Repeat exactly, and only, the lines of the entries below from the one with "Click the back arrow beside Explorer" through the one with "The width and height of the screenshot is (1568, 769).", both ends included.

Task data Block Start

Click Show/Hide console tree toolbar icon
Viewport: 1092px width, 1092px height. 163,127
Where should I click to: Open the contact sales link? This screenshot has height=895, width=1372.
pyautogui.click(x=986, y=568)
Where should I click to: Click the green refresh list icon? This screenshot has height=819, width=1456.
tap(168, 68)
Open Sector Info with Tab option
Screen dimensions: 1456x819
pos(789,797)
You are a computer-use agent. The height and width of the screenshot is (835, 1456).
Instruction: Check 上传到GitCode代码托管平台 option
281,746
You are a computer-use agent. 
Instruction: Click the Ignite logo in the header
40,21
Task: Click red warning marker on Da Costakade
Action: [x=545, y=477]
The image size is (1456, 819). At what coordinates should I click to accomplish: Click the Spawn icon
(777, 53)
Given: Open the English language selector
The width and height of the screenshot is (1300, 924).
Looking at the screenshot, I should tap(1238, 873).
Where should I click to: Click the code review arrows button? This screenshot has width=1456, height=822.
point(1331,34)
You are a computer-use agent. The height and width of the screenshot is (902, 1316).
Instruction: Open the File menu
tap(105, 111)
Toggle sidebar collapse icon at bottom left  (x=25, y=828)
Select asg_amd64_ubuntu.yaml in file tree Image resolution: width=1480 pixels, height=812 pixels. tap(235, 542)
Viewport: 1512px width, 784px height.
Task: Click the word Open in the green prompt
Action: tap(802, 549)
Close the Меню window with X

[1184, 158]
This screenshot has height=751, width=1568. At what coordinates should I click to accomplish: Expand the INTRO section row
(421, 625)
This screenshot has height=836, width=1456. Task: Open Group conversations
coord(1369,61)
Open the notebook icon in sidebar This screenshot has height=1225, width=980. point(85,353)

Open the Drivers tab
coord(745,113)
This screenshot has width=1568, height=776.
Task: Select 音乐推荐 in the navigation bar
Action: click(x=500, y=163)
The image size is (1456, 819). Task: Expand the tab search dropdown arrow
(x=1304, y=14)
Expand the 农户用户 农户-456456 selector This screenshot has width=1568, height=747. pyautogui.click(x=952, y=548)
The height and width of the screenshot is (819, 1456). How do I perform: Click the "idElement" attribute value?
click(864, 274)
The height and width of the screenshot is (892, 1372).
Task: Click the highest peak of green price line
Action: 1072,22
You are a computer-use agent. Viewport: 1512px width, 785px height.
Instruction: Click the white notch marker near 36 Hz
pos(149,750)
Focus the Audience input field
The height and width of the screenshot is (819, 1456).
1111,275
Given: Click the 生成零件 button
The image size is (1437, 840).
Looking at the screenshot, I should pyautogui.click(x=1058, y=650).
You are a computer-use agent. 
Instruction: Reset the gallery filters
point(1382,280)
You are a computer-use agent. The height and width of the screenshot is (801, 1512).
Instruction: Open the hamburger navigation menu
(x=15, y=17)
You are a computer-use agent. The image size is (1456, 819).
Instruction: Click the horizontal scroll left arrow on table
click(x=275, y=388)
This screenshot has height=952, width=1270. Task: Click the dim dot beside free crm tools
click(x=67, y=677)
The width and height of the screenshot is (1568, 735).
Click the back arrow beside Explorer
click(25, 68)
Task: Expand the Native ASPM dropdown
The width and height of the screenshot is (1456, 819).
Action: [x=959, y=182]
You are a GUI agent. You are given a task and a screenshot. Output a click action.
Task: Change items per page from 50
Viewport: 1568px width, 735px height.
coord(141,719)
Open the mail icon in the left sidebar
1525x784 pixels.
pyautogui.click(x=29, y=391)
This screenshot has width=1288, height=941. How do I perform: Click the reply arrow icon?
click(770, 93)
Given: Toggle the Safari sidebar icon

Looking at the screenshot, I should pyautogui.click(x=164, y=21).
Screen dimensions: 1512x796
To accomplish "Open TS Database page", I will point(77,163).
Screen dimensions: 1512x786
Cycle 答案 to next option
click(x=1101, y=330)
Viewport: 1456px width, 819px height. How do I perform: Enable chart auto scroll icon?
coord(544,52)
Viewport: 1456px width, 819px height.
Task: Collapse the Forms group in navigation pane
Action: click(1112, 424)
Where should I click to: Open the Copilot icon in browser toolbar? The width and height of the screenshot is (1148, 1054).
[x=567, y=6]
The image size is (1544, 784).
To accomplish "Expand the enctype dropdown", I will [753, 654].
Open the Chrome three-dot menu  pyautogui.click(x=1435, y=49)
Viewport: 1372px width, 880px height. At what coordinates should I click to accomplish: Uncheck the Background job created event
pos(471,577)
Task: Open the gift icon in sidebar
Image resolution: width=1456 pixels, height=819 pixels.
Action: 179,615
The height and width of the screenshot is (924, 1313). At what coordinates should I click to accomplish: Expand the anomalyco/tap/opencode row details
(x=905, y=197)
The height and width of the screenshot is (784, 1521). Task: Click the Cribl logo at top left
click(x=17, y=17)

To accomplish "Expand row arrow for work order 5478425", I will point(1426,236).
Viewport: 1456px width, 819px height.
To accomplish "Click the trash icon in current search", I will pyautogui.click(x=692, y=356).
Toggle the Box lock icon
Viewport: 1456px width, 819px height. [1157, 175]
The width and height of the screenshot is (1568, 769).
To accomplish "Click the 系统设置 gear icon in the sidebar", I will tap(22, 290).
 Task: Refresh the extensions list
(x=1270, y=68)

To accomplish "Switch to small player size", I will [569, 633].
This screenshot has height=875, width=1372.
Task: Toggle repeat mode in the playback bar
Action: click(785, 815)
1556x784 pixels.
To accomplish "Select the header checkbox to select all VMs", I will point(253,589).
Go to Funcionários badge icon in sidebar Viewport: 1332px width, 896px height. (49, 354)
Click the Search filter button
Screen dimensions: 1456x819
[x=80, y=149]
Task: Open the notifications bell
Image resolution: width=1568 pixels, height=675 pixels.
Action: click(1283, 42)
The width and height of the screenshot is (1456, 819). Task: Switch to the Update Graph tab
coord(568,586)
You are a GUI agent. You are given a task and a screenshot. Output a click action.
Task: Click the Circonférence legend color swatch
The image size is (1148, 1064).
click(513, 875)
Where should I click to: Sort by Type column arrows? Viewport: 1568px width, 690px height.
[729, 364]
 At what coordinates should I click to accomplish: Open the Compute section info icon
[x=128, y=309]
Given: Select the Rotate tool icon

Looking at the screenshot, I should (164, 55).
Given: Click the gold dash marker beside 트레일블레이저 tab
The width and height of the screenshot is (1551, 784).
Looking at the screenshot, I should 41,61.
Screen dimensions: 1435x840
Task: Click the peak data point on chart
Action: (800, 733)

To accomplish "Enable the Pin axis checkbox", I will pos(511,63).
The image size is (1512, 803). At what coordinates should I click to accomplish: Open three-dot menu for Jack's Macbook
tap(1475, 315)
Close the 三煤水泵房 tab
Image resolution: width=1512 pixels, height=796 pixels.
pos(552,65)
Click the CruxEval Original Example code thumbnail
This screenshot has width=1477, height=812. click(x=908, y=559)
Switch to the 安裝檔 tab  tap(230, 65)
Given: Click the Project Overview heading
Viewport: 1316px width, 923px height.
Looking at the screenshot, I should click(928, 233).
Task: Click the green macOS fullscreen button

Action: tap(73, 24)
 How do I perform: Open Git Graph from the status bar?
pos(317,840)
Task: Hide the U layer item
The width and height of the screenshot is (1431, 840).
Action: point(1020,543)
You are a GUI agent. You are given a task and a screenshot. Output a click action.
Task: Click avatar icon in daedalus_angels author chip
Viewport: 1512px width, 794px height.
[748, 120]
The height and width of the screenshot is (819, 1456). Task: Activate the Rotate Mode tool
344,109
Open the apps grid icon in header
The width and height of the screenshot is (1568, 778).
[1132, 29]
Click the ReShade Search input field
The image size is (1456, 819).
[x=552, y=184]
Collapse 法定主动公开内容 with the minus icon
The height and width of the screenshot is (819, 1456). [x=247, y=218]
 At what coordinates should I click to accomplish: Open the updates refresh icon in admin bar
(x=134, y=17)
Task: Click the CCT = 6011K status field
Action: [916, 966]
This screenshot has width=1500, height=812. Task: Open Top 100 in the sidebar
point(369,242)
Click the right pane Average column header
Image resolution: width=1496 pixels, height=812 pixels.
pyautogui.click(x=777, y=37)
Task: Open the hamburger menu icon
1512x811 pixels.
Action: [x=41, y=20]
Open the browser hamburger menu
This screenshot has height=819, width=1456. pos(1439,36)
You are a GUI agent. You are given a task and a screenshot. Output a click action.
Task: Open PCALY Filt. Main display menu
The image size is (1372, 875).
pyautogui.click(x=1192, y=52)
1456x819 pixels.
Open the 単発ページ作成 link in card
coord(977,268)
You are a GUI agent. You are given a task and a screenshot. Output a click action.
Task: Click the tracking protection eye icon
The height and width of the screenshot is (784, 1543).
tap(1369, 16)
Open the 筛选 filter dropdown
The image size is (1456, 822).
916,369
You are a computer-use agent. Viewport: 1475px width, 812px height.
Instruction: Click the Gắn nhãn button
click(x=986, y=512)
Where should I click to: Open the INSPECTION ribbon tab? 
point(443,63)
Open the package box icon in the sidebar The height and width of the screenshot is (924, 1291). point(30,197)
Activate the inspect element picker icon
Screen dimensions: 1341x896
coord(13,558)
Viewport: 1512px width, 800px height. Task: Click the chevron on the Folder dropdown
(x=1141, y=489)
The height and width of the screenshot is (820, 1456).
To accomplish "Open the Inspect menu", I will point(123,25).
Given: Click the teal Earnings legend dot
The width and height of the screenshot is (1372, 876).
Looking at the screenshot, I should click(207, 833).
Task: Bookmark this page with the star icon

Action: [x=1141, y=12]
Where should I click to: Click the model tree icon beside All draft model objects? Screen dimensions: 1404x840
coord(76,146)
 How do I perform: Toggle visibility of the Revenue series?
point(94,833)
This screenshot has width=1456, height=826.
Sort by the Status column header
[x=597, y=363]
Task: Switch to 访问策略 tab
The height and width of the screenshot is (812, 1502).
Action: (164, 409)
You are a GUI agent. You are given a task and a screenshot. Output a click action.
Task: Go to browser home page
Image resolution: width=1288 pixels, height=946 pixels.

Task data Block End

• Reply to the task
Click the back arrow beside Explorer
click(25, 68)
Task: Expand the Native ASPM dropdown
The width and height of the screenshot is (1456, 819).
Action: [x=959, y=182]
You are a GUI agent. You are given a task and a screenshot. Output a click action.
Task: Change items per page from 50
Viewport: 1568px width, 735px height.
coord(141,719)
Open the mail icon in the left sidebar
1525x784 pixels.
pyautogui.click(x=29, y=391)
This screenshot has width=1288, height=941. How do I perform: Click the reply arrow icon?
click(770, 93)
Given: Toggle the Safari sidebar icon

Looking at the screenshot, I should pyautogui.click(x=164, y=21).
Screen dimensions: 1512x796
To accomplish "Open TS Database page", I will point(77,163).
Screen dimensions: 1512x786
Cycle 答案 to next option
click(x=1101, y=330)
Viewport: 1456px width, 819px height. How do I perform: Enable chart auto scroll icon?
coord(544,52)
Viewport: 1456px width, 819px height.
Task: Collapse the Forms group in navigation pane
Action: click(1112, 424)
Where should I click to: Open the Copilot icon in browser toolbar? The width and height of the screenshot is (1148, 1054).
[x=567, y=6]
The image size is (1544, 784).
To accomplish "Expand the enctype dropdown", I will [753, 654].
Open the Chrome three-dot menu  pyautogui.click(x=1435, y=49)
Viewport: 1372px width, 880px height. At what coordinates should I click to accomplish: Uncheck the Background job created event
pos(471,577)
Task: Open the gift icon in sidebar
Image resolution: width=1456 pixels, height=819 pixels.
Action: 179,615
The height and width of the screenshot is (924, 1313). At what coordinates should I click to accomplish: Expand the anomalyco/tap/opencode row details
(x=905, y=197)
The height and width of the screenshot is (784, 1521). Task: Click the Cribl logo at top left
click(x=17, y=17)

To accomplish "Expand row arrow for work order 5478425", I will point(1426,236).
Viewport: 1456px width, 819px height.
To accomplish "Click the trash icon in current search", I will pyautogui.click(x=692, y=356).
Toggle the Box lock icon
Viewport: 1456px width, 819px height. [1157, 175]
The width and height of the screenshot is (1568, 769).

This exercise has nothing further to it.